▶ EXERCISE PROMPT:
What you return must match, exactly, the lines running from the one containing "Where should I click to: Click" to the end of the data, both included, and must contain no pictures.

Dataset entries
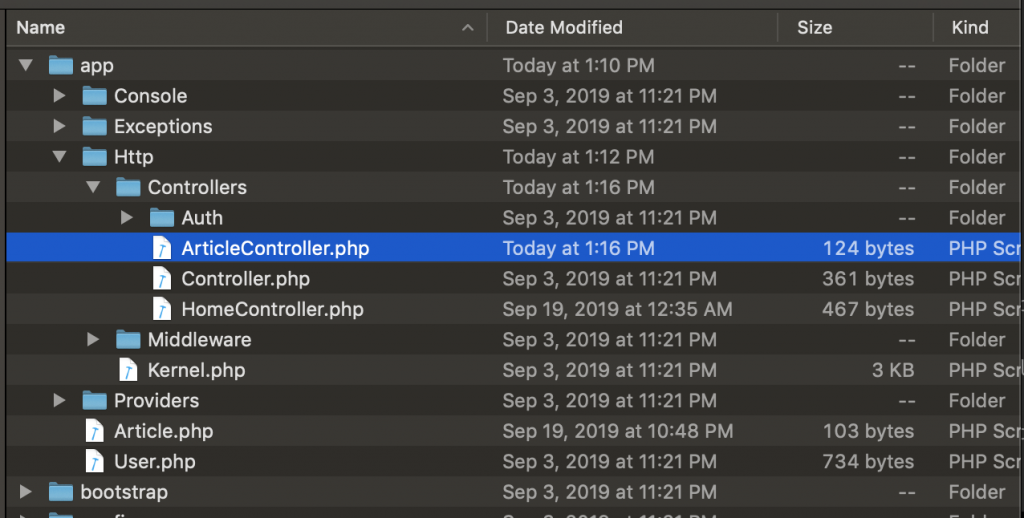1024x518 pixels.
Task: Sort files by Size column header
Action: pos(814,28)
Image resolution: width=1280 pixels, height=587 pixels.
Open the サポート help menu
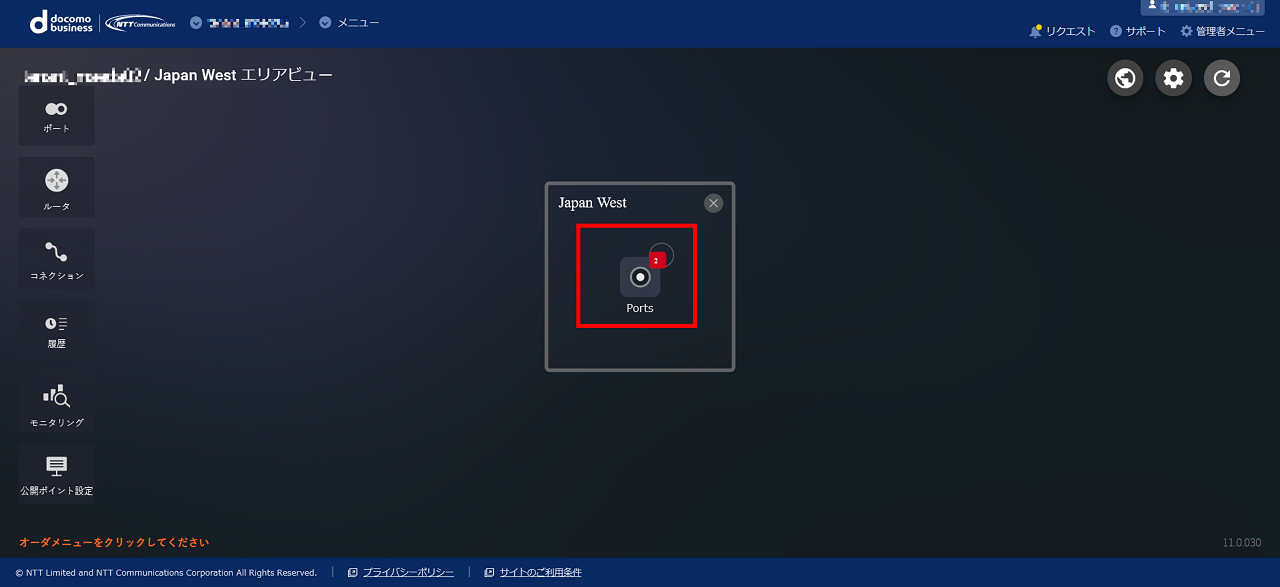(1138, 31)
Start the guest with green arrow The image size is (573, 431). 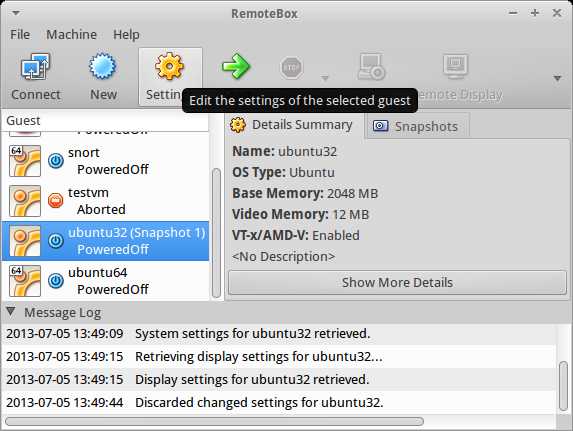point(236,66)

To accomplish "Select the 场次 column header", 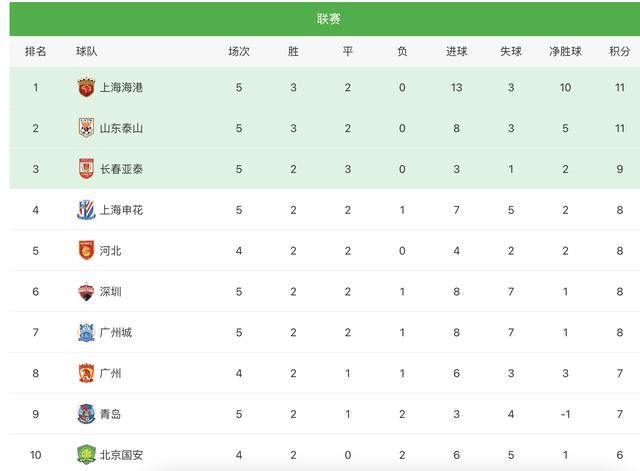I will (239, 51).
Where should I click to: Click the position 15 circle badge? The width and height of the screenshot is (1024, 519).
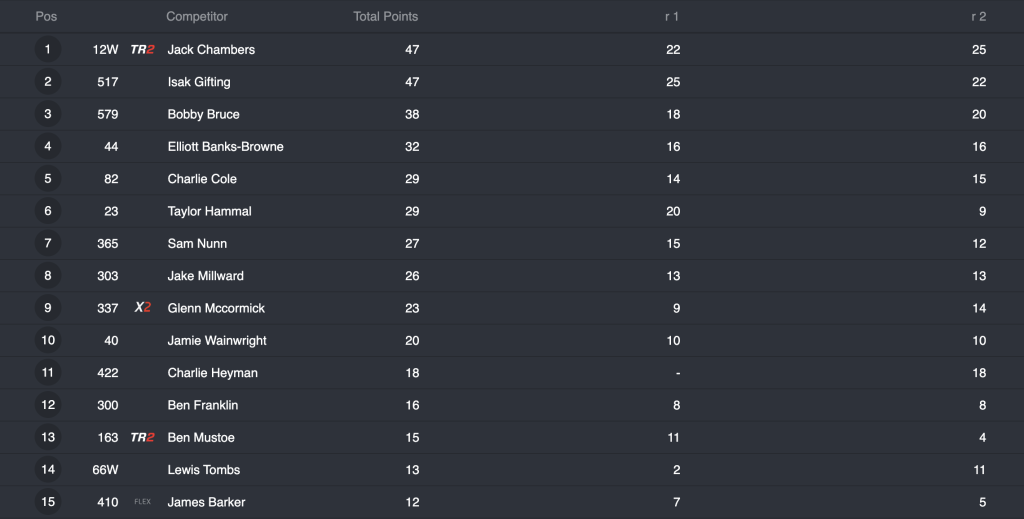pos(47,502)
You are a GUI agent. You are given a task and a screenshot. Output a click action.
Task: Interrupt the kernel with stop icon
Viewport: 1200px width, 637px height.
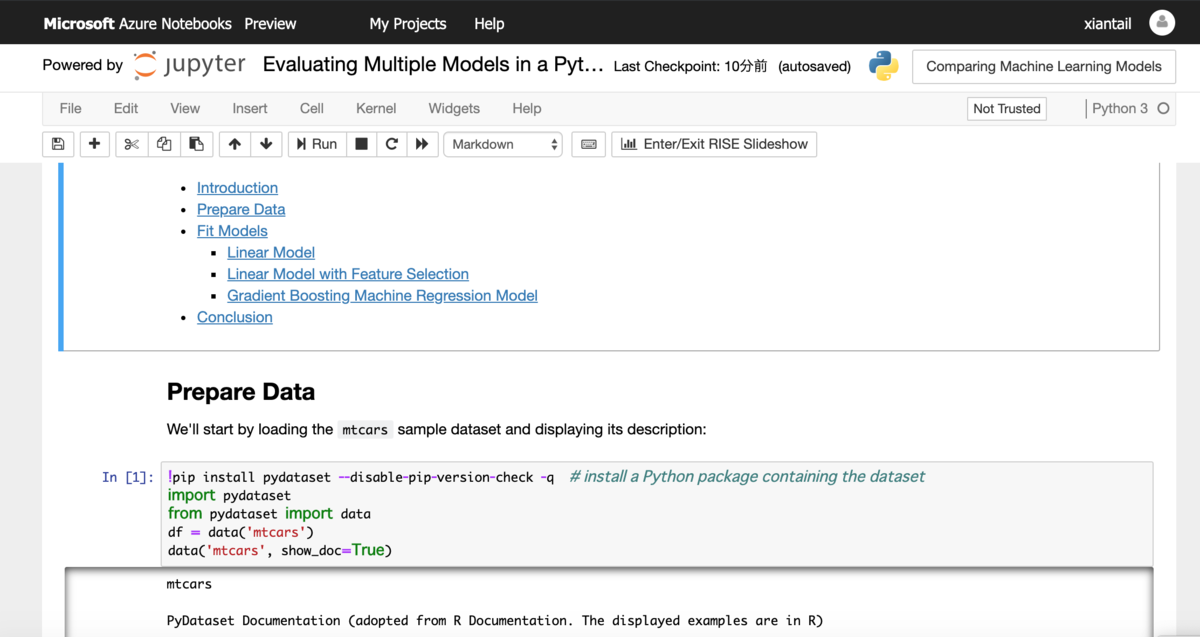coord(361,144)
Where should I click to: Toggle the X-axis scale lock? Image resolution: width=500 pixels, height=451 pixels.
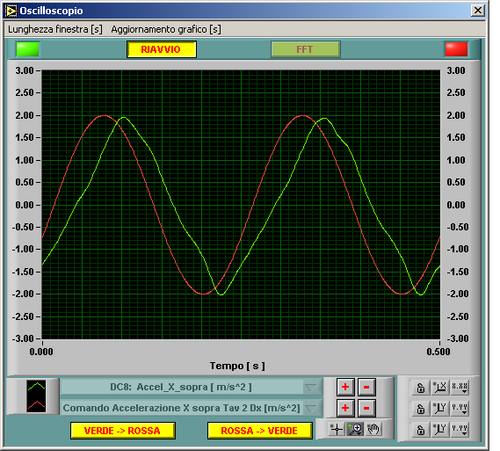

▶ YOUR SOLUTION:
Where should I click to: Click the position 15 circle badge? The width and height of the screenshot is (1024, 519).
pos(47,502)
You are a GUI agent. You are given a task and a screenshot. Output a click action.
Task: Interrupt the kernel with stop icon
Viewport: 1200px width, 637px height.
coord(361,144)
Where should I click to: Toggle the X-axis scale lock? Image resolution: width=500 pixels, height=451 pixels.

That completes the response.